Cangiante: Entre a suspensão e o gesto

Cultura | 8 Dezembro 2025

 

Há percursos artísticos que se constroem com a lentidão das marés. O de Ana Romero (1971) é feito dessa cadência: da infância em Moçambique, onde a luz se imprime como primeira memória; do regresso à Póvoa de Varzim, aos seis anos; e da convivência íntima com o pai, Isac Romero, pintor que deixou marca indelével na cultura poveira e na própria Filantrópica.

Dessa convivência nasce não apenas a escolha das Artes Plásticas, mas um entendimento ético da criação: o rigor, a disciplina, a entrega silenciosa ao gesto.

O percurso pelas Humanidades e a posterior formação artística conduziram-na também ao ensino, onde o diálogo com os alunos sedimentou uma prática reflexiva. A par da docência, manteve sempre o trabalho pessoal de pintura e desenho, entendido como espaço de interioridade – lugar de apaziguamento e, simultaneamente, de inquietação.

A sua obra percorreu Nova Deli, Londres e Brasil, revelando um caminho de maturação visual e poética.

Cangiante – A interrupção necessária: No Renascimento italiano, Cangiante designava a técnica que substituía a gradação suave pela mudança súbita de cor – um deslocamento mais próximo da revelação do que da continuidade. Para Ana Romero, este termo tornou-se imagem e metáfora.
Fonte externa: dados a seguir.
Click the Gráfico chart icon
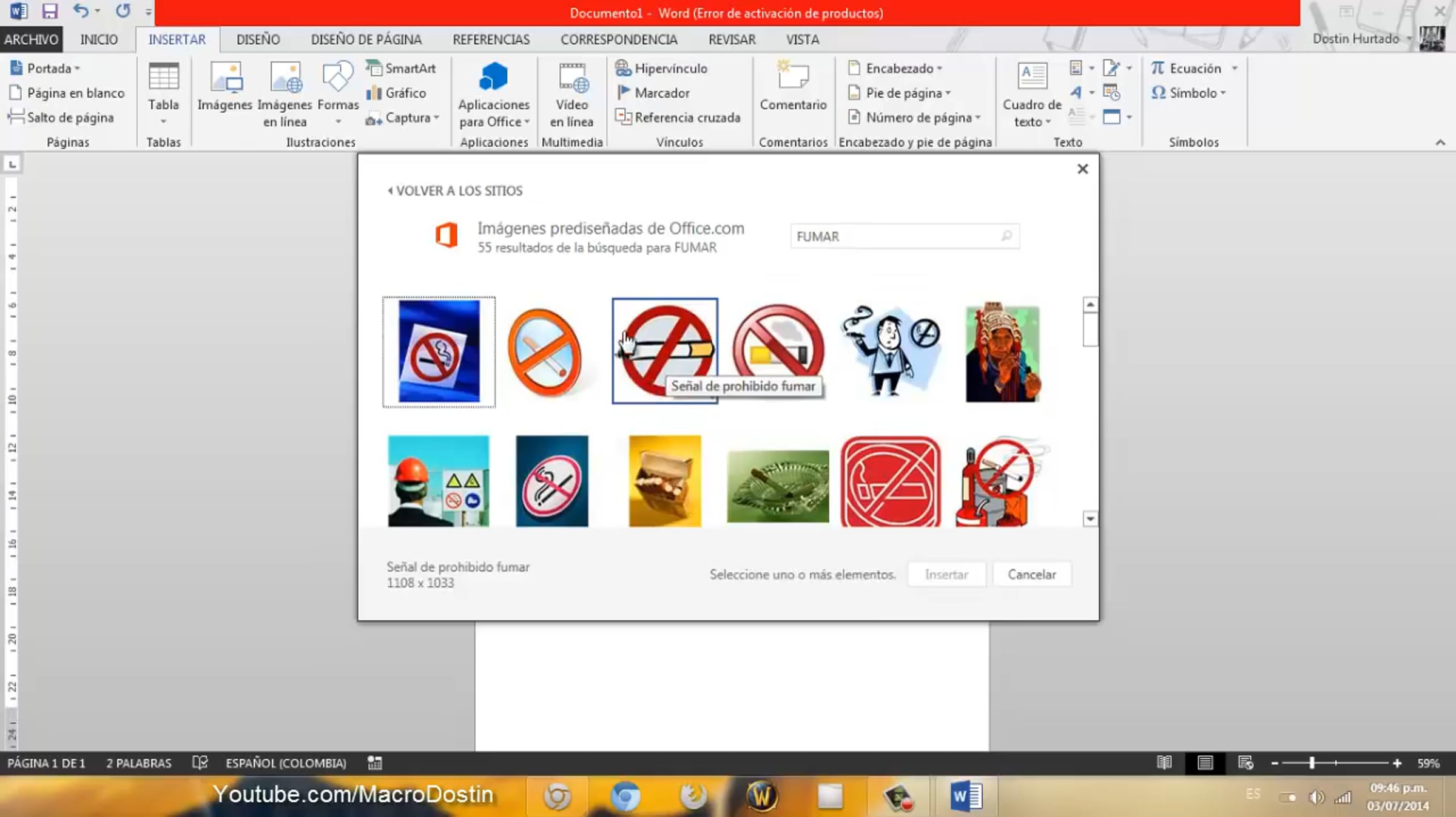(374, 93)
Ao longo de um percurso, a prática tende a fixar-se em gestos repetidos. O que antes era descoberta pode tornar-se automatismo. É nesse ponto limiar que se torna necessária uma suspensão – uma epoché, no sentido dado pelos céticos gregos: uma interrupção que não é desistência, mas abertura.

A artista aproxima esse gesto de suspensão da busca pela ataraxia – a serenidade procurada por Epicuro e retomada por estoicos como Sêneca e Epicteto. Os antigos lembravam-nos que a vida – tal como o processo criativo – é feita de ritmos desiguais, de avanços e recuos, de sombras e de luz. A sabedoria reside não em evitar os altos e baixos, mas em compreender o movimento que os une.
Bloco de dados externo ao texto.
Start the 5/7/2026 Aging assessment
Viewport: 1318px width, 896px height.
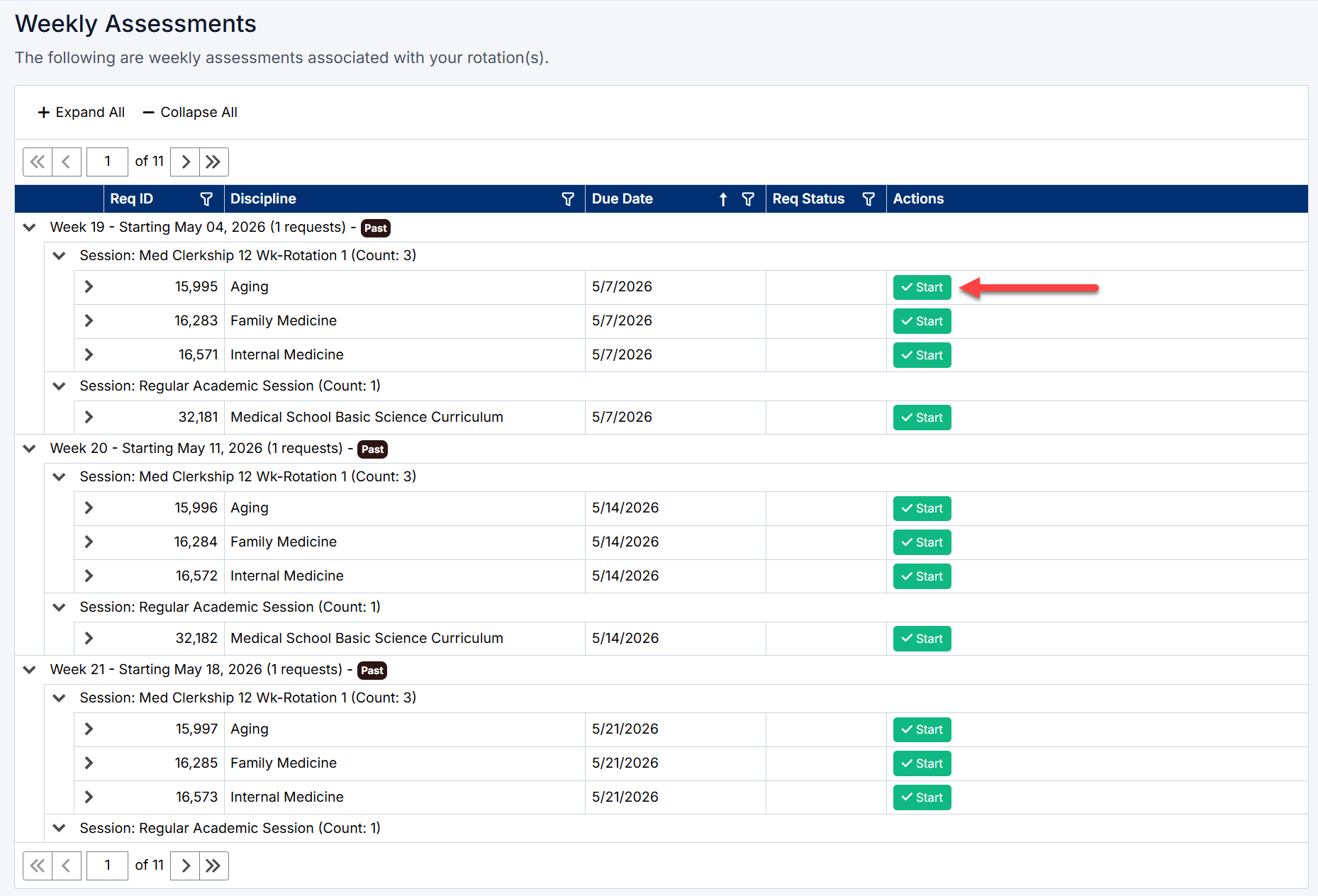922,287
Cangiante emerge dessa reflexão. As obras aqui reunidas revelam não apenas uma mudança técnica, mas uma mudança interior: uma reconfiguração do olhar. A cor abandona graduações previsíveis e arrisca encontros inesperados; a composição deixa de procurar segurança para procurar sentido. Há uma clareza nova, mas também uma vulnerabilidade assumida: a coragem de interromper para poder recomeçar.

A memória como fundamento: A exposição nasce num momento marcado pela perda do pai, Isac Romero. Não se trata de uma homenagem directa, mas de um eco. A ausência torna-se presença, atravessa o gesto, orienta-o com delicadeza. É memória e impulso. A Filantrópica lembra com gratidão o artista, o cooperador e o amigo: alguém que fez da arte um lugar de convivência e generosidade. A sua influência permanece na obra da Ana – não como repetição, mas como continuidade transformada. Como um Cangiante: mudança que conserva.

Conclusão: Cangiante é uma afirmação de maturidade: um exercício de suspensão, atenção e renascimento. É o instante em que a cor muda – e, com ela, muda também quem olha.

A inauguração da Exposição “Cangiante” de Ana Romero pensada há dois anos aconteceu no dia 29 de Novembro, na galeria da Cooperativa de Cultura “A Filantrópica”, que pode visitar até 6 de Janeiro de 2026.